Following the 2019–20 Western Libya campaign led by Haftar, Turkey had shown deep concerns and secretly condemned Haftar for destabilizing Libya. In November 2019, Turkey stated that it signed an agreement with Libya's internationally recognized government on maritime boundaries in the Mediterranean Sea, in addition to a deal on security and military cooperation (see Libya–Turkey maritime deal).

In 2019, the United Nations reported that Jordan, Turkey and the United Arab Emirates have systematically violated the Libyan arms embargo. Adding that “routinely and sometimes blatantly supplied weapons with little effort to disguise the source”. Also, the Libyan National Army accused the Turkish authorities of supporting terrorist groups in Libya for many years, added that the Turkish support has evolved from just logistic support to a direct interference using military aircraft to transport mercenaries, as well as ships carrying weapons, armored vehicles and ammunition to support terrorism in Libya. However, these accusations were made after pro-Haftar forces lost control over the strategic town of Gharyan after anti-Haftar forces, who back Libya's internationally recognized government, managed to push back pro-Haftar forces. In retaliation for his defeat, Haftar, who is backed by the United Arab Emirates and Egypt, responded by threatening Turkey and vowed to target all Turkish ships and companies, ban flights to and from Turkey, and arrest Turkish nationals in Libya. Other false accusations by Haftar after his loss of Gharyan were refuted by both the GNA and authorities in Gharyan.

On 2 January 2020, Turkey's parliament approved a bill to deploy troops into Libya to back the UN-recognised government in the capital, after forces loyal to Haftar, a rival administration, launched an offensive. The legislation passed with a 325–184 vote, however the details of the deployment have yet to be revealed in terms of amount and timing. On 6 January, Turkish troops began moving into Libya. On 8 January 2020, after talks between presidents Tayyip Erdogan and Russia's Vladimir Putin (which supports Haftar's force) in Istanbul, Turkey and Russia urged all parties in Libya to declare a ceasefire at midnight on 12 January.

On 8 December 2020, the House of Representatives forces intercepted a Turkish ship which carries medicine.
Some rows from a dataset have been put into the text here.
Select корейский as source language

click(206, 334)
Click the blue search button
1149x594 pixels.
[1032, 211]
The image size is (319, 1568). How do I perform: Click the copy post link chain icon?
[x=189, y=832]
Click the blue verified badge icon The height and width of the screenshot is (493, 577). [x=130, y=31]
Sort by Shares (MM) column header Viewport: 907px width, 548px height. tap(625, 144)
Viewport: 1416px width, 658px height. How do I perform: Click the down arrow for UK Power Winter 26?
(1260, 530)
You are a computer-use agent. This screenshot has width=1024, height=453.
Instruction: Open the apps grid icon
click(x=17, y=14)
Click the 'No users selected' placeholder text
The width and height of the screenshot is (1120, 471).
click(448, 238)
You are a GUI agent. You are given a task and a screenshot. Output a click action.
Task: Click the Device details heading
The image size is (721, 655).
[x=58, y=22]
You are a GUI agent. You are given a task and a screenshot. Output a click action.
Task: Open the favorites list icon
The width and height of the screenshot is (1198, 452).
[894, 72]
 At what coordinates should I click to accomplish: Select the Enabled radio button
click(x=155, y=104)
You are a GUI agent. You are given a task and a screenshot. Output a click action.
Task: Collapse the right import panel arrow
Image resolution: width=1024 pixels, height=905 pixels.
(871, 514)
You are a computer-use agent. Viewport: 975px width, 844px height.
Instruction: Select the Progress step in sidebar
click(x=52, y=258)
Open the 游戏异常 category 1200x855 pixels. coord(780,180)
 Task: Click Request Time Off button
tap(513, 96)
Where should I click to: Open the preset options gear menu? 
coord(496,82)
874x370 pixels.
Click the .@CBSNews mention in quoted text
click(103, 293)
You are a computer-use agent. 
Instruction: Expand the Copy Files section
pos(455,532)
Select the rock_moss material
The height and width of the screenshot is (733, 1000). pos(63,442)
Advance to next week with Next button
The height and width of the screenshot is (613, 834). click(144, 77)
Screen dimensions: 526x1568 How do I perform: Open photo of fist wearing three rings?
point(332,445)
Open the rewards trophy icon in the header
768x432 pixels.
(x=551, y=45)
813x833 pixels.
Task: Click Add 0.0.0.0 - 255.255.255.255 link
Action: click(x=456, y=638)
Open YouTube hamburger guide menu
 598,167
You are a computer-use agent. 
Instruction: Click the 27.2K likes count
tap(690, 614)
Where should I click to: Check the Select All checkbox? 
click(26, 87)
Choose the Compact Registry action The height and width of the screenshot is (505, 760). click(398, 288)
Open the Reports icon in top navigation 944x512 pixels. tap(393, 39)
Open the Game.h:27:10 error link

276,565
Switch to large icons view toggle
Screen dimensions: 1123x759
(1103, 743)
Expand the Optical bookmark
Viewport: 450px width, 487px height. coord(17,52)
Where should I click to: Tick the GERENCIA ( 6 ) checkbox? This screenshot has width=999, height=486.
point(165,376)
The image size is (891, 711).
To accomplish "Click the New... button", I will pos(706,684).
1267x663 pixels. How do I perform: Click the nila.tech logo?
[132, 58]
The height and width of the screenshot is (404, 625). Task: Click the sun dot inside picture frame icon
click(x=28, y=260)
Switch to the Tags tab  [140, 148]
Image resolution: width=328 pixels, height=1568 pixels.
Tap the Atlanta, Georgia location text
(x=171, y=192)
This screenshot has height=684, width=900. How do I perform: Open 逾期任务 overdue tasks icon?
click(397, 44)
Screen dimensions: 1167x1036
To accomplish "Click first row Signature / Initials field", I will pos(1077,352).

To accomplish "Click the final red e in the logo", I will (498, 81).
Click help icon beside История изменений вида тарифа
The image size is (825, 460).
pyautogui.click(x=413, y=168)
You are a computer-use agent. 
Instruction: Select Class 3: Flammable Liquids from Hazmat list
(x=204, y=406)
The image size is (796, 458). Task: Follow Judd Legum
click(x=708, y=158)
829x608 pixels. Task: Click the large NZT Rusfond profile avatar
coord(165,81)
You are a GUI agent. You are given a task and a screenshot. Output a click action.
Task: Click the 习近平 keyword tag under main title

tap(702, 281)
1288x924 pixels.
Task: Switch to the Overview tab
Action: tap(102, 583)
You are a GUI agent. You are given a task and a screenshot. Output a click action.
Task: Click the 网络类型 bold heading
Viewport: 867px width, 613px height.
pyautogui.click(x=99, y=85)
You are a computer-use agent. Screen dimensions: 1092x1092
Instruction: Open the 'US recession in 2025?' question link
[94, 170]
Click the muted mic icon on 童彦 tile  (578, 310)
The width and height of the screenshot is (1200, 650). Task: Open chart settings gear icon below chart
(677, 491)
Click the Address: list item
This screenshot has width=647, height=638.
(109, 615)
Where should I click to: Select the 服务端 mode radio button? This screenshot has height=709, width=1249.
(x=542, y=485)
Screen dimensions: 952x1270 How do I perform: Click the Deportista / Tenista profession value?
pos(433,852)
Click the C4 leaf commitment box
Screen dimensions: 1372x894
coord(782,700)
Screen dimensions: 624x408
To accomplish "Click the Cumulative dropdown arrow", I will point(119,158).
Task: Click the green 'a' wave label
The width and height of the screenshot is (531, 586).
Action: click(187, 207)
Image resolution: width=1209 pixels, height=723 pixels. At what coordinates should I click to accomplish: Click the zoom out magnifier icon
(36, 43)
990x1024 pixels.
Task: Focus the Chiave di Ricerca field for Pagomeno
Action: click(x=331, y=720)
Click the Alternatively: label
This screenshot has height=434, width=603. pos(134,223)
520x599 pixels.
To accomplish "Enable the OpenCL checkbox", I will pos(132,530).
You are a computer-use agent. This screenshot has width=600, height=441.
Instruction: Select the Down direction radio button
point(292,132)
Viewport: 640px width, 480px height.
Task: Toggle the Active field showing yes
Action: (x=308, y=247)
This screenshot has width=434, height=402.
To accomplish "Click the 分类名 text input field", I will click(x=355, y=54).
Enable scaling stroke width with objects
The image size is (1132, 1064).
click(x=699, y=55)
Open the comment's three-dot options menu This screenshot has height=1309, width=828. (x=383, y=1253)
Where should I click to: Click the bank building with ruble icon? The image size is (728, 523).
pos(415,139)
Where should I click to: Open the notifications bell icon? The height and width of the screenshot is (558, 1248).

On 27 December 2020, Turkish Defence Minister, Hulusi Akar, warned Khalifa Haftar and his forces based in eastern Libya, would be viewed as “legitimate targets” if they attempted to attack Turkish forces in the region.

In May 2021, the Libyan Foreign Minister Najla Mangoush in a press conference alongside the Turkish Foreign Minister, Mevlut Cavusoglu, called Turkey to comply with the UN resolutions and withdraw the Turkish troops and mercenaries. The Turkish Foreign Minister responded that the military forces were present under a training agreement reached with the previous government.

In November 2025, Erdoğan told Libyan Prime Minister Dbeibah that Turkey is "closely monitoring" developments in Libya and "will continue to do its part to ensure security and stability." Erdoğan emphasized the importance of cooperation between the two countries in various fields, particularly energy, and stated that they would continue their joint efforts to protect their rights and interests in the Eastern Mediterranean.